Created on 01-05-2017 09:12 AM - edited 09-16-2022 03:53 AM
We have CDH 5.7.2 installed alongside with Cloudera Manager 5.8.1 at our company. We have configured YARN log aggregation to be enabled and YARN log aggregation retain seconds set to 1 day. For some reason, the YARN job logs in the default HDFS directory /tmp/logs/ are not being deleted. Can anyone explain why this is?
BTW, we have both Hive and Spark jobs running on our cluster.
Thanks,
Ben
Created 01-05-2017 01:14 PM
Created 01-05-2017 01:14 PM
Created 01-05-2017 08:34 PM
To answer your questions:
The /tmp/logs and all subdirs are 770 and the group is hdfs. Should the group be hadoop instead? I see that the yarn user is not part of the hdfs group but is in the hadoop group.
The logs date back to Dec 18 and increase in size less than 1TB per day. We manually delete the logs to prevent it getting to big.
Thanks,
Ben
Created 01-09-2017 12:16 AM
Created 10-22-2018 01:06 AM
Hi , my cluster is CDH 5.7.2,CM5.7.0, and I meet the same touble.
we set dfs.permissions.superusergroup=supergroup ; and we run the mapreduce application by 'hdfs' user, the hdfs file like this:
drwxrwx--- - hdfs supergroup 0 2018-06-05 15:01 /tmp/logs/hdfs
and the linux mapping of user to group is :
hadoop:x:497:hdfs,mapred,yarn
supergroup:x:505:hdfs,yarn
what should I do to resolve this problem? thanks you very much.
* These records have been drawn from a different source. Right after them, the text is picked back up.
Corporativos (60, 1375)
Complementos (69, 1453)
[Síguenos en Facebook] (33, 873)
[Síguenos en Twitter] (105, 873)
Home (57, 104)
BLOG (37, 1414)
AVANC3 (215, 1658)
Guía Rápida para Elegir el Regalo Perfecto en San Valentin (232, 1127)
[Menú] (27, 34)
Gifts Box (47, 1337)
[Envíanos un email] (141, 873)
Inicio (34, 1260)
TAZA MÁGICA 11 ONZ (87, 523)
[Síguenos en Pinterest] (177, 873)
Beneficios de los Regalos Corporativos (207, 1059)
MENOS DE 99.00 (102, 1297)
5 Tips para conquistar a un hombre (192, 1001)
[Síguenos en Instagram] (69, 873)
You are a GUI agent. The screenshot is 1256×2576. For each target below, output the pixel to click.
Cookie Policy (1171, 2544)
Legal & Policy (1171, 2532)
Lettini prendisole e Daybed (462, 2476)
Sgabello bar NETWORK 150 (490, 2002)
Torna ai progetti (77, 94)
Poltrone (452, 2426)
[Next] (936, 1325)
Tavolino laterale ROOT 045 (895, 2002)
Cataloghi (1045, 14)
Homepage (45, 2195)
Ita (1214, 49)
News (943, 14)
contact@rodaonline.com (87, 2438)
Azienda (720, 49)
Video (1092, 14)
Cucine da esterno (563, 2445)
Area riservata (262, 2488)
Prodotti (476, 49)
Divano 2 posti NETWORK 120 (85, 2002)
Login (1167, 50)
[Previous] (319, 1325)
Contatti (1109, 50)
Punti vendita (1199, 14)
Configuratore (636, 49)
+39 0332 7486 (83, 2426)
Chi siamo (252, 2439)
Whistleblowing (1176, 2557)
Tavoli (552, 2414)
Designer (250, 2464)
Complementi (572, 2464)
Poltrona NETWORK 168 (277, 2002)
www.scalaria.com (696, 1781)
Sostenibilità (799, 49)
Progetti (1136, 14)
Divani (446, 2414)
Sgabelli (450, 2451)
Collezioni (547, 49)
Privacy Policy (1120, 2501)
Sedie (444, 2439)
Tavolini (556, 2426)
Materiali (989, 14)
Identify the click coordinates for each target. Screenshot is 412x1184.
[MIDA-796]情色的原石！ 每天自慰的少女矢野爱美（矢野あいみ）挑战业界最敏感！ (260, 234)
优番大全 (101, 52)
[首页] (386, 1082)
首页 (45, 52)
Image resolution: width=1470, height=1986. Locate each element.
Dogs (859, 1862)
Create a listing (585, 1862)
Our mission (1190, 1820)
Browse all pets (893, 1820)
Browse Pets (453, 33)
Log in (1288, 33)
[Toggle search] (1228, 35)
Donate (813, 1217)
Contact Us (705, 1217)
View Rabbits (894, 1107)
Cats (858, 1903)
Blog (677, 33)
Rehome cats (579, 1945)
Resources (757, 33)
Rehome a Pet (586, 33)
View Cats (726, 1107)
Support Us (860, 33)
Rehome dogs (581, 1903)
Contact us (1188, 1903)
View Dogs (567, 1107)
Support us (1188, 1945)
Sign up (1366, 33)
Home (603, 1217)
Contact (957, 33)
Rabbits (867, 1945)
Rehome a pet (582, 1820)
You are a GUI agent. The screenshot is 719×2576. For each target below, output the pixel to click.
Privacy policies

Created 10-22-2018 06:23 PM
Created 10-22-2018 06:43 PM
Thank you so munch!
I change the group of '/tmp/logs' to hadoop , and restart the JobHistoryServer role, everything being OK.
So happy !
Created 01-09-2017 11:25 AM
Thanks for mentioning the information about the hadoop group and permissions. It would seem, that after applying these settings, all is working.
Cheers,
Ben
Created 01-05-2017 05:22 PM
As we know "Yarn Aggregate Log Retention" can control only YARN but /tmp/logs is not limited to YARN
So Can you check the YARN log date using below steps.
CM -> Yarn -> Web UI -> Resource Manager web UI -> (it will open 8088 link) Click on Finished link (left side) -> Come down and click on 'Last' button -> Check the log date -> You should see only one day history data as you configured to 1 day
Note: Make sure CM-> Yarn -> Configuration -> Enable Log Aggregation = Enabled
Thanks
Kumar
Created 01-05-2017 08:35 PM
I did as you asked and see that the oldest finished is from Dec 18, and I see the logs in HDFS under /tmp/logs.
Log Aggregation is enabled.
Thanks,
Ben